Friday, January 30, 2009

Not Over the Hill Yet, Baby!

From the journal Stem Cells: UCLA researchers have managed to program human induced pluripotent stem cells into the precursors of human reproductive cells -- eggs and sperm. As quoted in Biosingularity:
Theoretically, an infertile patient’s skin cells, for example, could be taken and reprogrammed into iPS cells, which, like embryonic stem cells, have the ability to become every cell type in the human body. Those cells could then be transformed into germ line precursor cells that would eventually become eggs and sperm. Clark cautioned, however, that scientists are still many years from using these cells in patients to treat infertility. There is still much to be learned about the process of making high quality germ cells in the lab.

In another important finding, Clark’s team discovered that the germ line cells generated from human iPS cells were not the same as the germ line cells derived from human embryonic stem cells. Certain vital regulatory processes were not performed correctly in the human iPS derived germ cells, said Clark, an assistant professor of molecular, cell and developmental biology.

So it’s crucial, Clark contends, that work continue on the more controversial human embryonic stem cells that come from donated, excess material from in vitro fertilization that would otherwise be destroyed.

When germ cells are formed, they need to undergo a specific series of biological processes, an essential one being the regulation of imprinted genes. This is required for the germ cells to function correctly. If these processes are not performed the resulting eggs or sperm, are at high risk for not working as they should. This has significant consequences, given that the desired outcome is a healthy child. _Biosingularity
In other words, women past menopause or who have had their ovaries removed and men without testicles or with very low sperm counts will soon be able to produce viable sperm and eggs with the best of the twenty-somethings! Yes, I know that most people of a certain age do not want to have more children. But modern women often pursue their careers through the ages of optimal reproduction, and find that it's too late to have children by the time they feel they are ready. There are many other situations where persons might want to have their own children but can no longer produce the germ cells to do the job.
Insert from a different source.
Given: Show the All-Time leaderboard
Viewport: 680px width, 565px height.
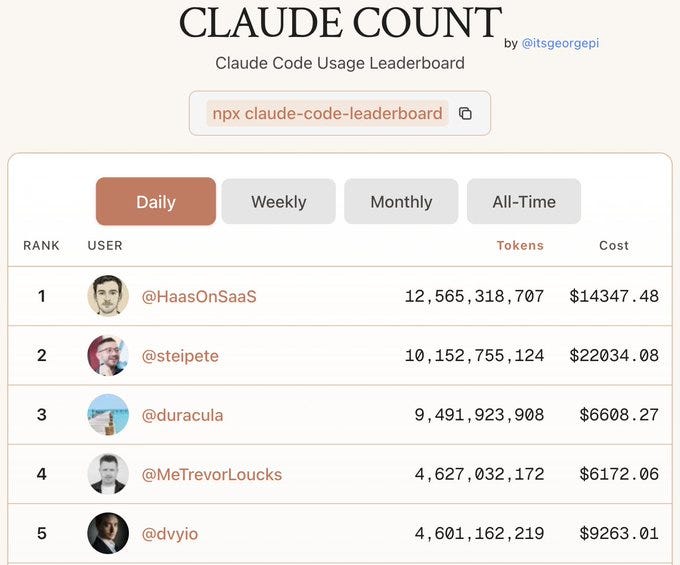Looking at the screenshot, I should (524, 201).
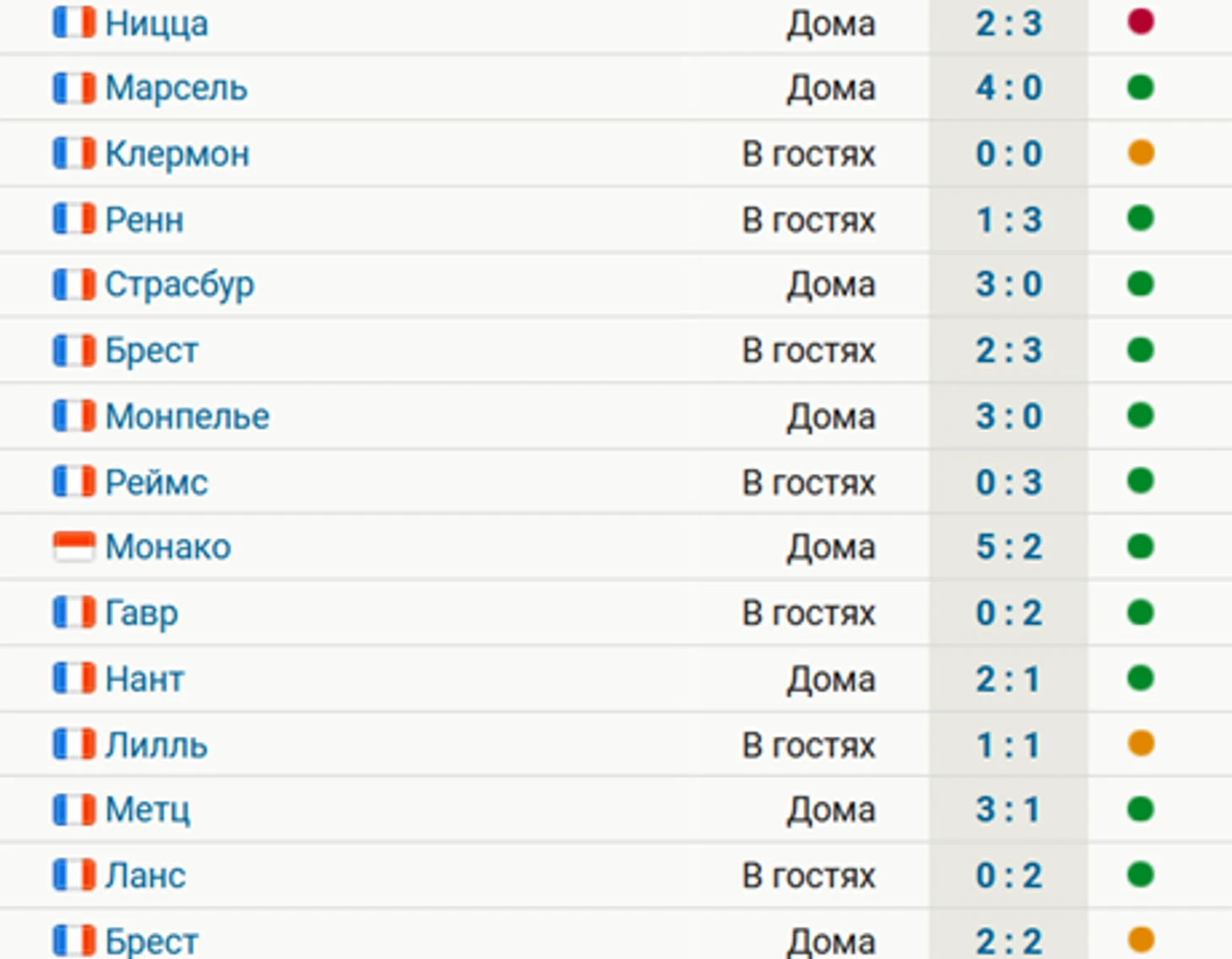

Eventually we will have artificial wombs that will take early embryos and support healthy gestation all the way to birth. By then, most of us will probably be living in good condition to 150 or beyond. Some may live long enough to raise three generations of offspring to adulthood. Why not, if you enjoy it and you can do it well?

Because by then, the question will not be "where will we put all these people?" The question will be, " where will we ever get enough people to do all the things that need to be done in this big universe?"